An exact transcription of the records is required, minus any images.

• **Extracted data**:
════════

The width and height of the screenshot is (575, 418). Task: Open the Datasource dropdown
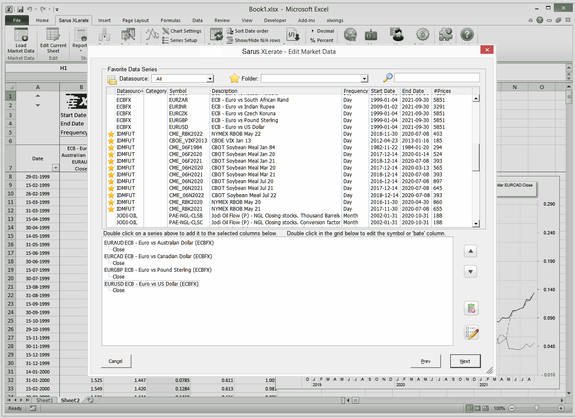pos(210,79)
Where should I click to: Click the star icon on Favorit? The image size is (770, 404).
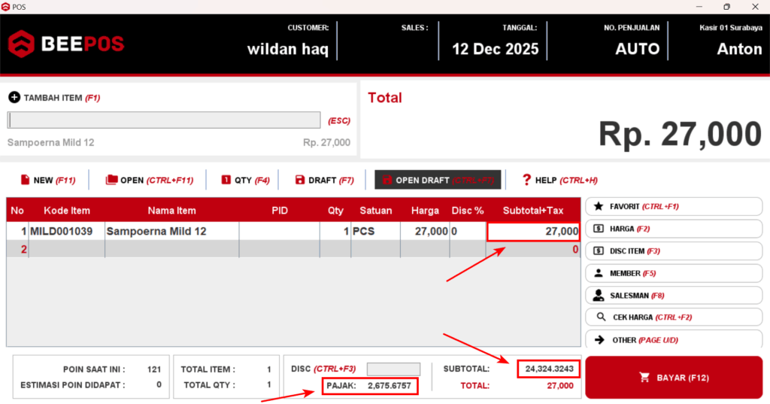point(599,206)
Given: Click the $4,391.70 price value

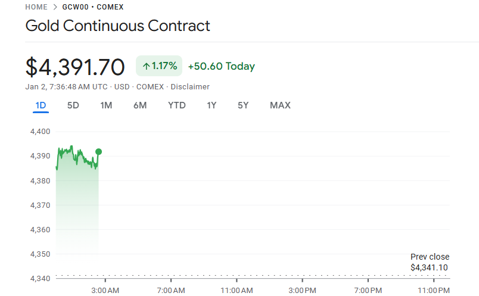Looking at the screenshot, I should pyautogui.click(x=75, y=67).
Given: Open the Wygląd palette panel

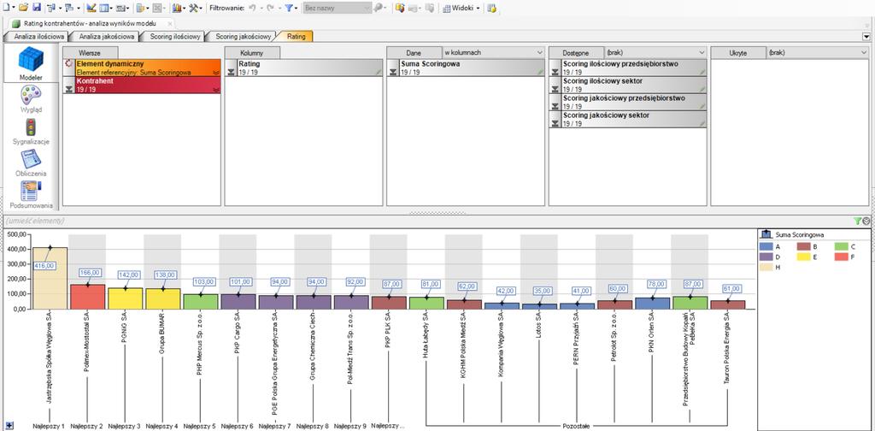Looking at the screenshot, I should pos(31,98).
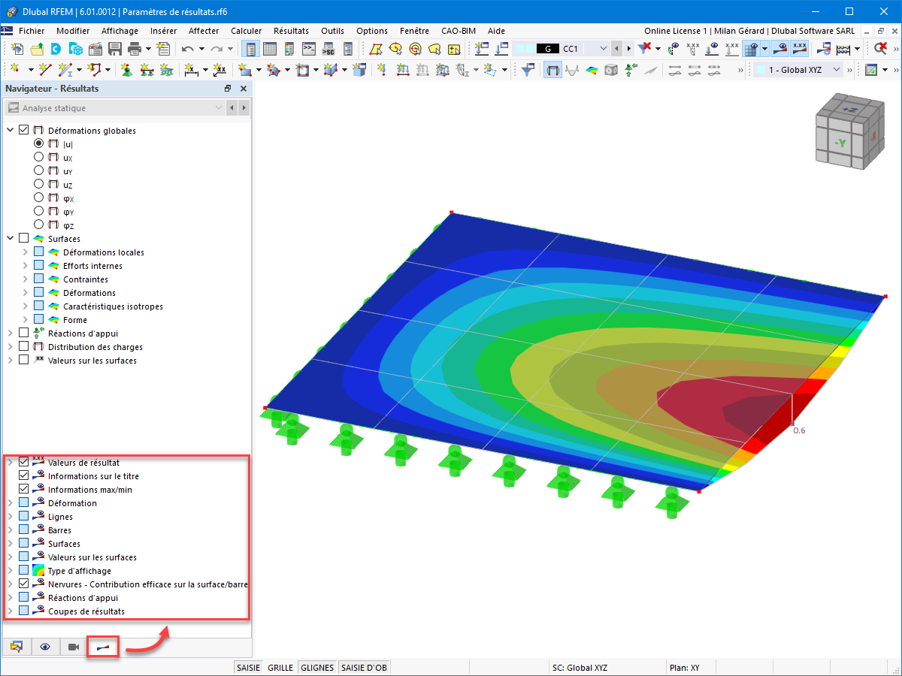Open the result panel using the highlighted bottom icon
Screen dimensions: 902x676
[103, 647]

════════

• **Response to this exercise**:
The width and height of the screenshot is (575, 418). Task: Open the Datasource dropdown
pos(210,79)
Where should I click to: Click the star icon on Favorit? The image size is (770, 404).
point(599,206)
Given: Click the $4,391.70 price value

Looking at the screenshot, I should pyautogui.click(x=75, y=67).
Given: Open the Wygląd palette panel

Looking at the screenshot, I should pos(31,98).
Open the result panel using the highlighted bottom icon
Screen dimensions: 902x676
[103, 647]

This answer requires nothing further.